The film clips from Napoleon vu par Abel Gance © Universal Pictures, All Rights Reserved.
AT THE END OF MARCH, I drove the 350 miles from Studio City to the Paramount Theater in Oakland, where I joined a provident group of 10,000 to witness the only exhibition on the continent of the five and a half hour silent picture Napoleon vu par Abel Gance, exquisitely restored by Kevin Brownlow, accompanied by the Oakland East Bay Orchestra. The older couple to my left came from Manhattan, the film students on my right from Seattle, the fellow behind me from Chicago. We sat down to start the film at 1:30 in the afternoon; with bathroom breaks and dinner, we rose to cheer the final scene at 9:40 that night.
Although everyone laughs at Chaplin and Keaton, serious silent films are an acquired taste. Not everyone in this audience had acquired it, but they gave themselves to Napoleon, and they were rewarded, in the words of Chronicle critic Mark LaSalle, with “an experience — at times, akin to taking a drug — that is unlike anything I've ever experienced in a movie theater.” This was silent film in its purest form: not story, not argument. The audience mainlines pure emotion.

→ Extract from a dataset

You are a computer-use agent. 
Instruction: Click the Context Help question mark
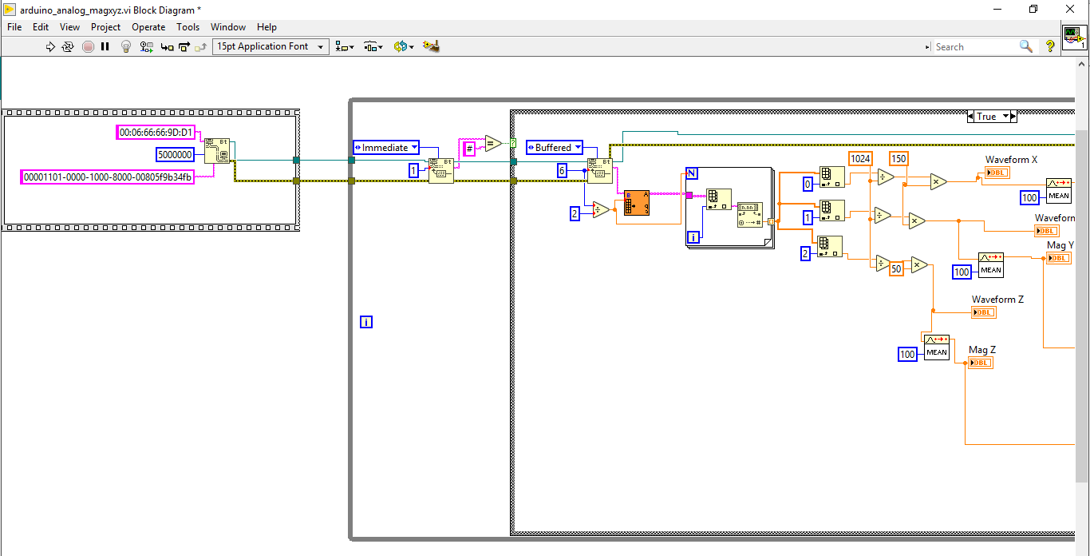pos(1049,46)
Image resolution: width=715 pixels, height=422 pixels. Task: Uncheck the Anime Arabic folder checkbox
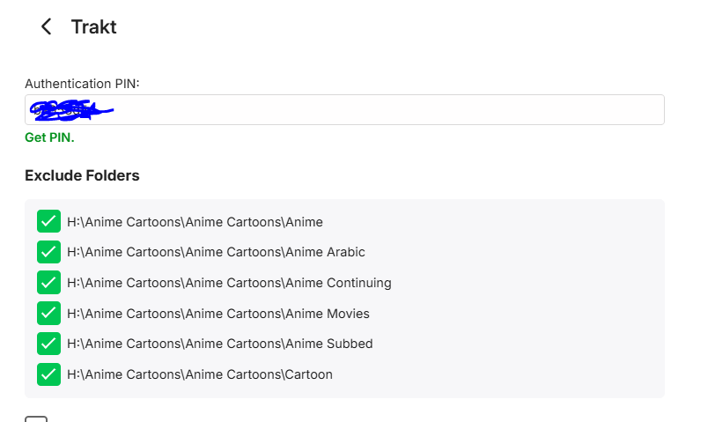pos(48,252)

While the best silent performers showed beautiful restraint, their audiences were more tolerant of the emotional hard sell. Like practitioners of modern sign language, actors often telegraphed their feelings so effectively that watching serious silents, modern audiences run the risk of overdosing. But at their best, silent films reveal a new world of feeling. Without the distraction of talk, moments slow down so the audience can savor the flux of expressions, what a modern movie writer would call pure subtext. Without synchronous sounds to knit together images the audience becomes more sensitive to their expressive content. Motion becomes emotion — horses hooves, raging ocean, dancing, fighting become their subtext just as talk scenes did. Vast tableaux, wordless, had the power to awe. Dominated by dialogue, sound film pushes the story balance away from pure emotion and toward exposition. Now instead of being over-acted, stories are over-explained. The unique power of images to tap emotion is often forgotten.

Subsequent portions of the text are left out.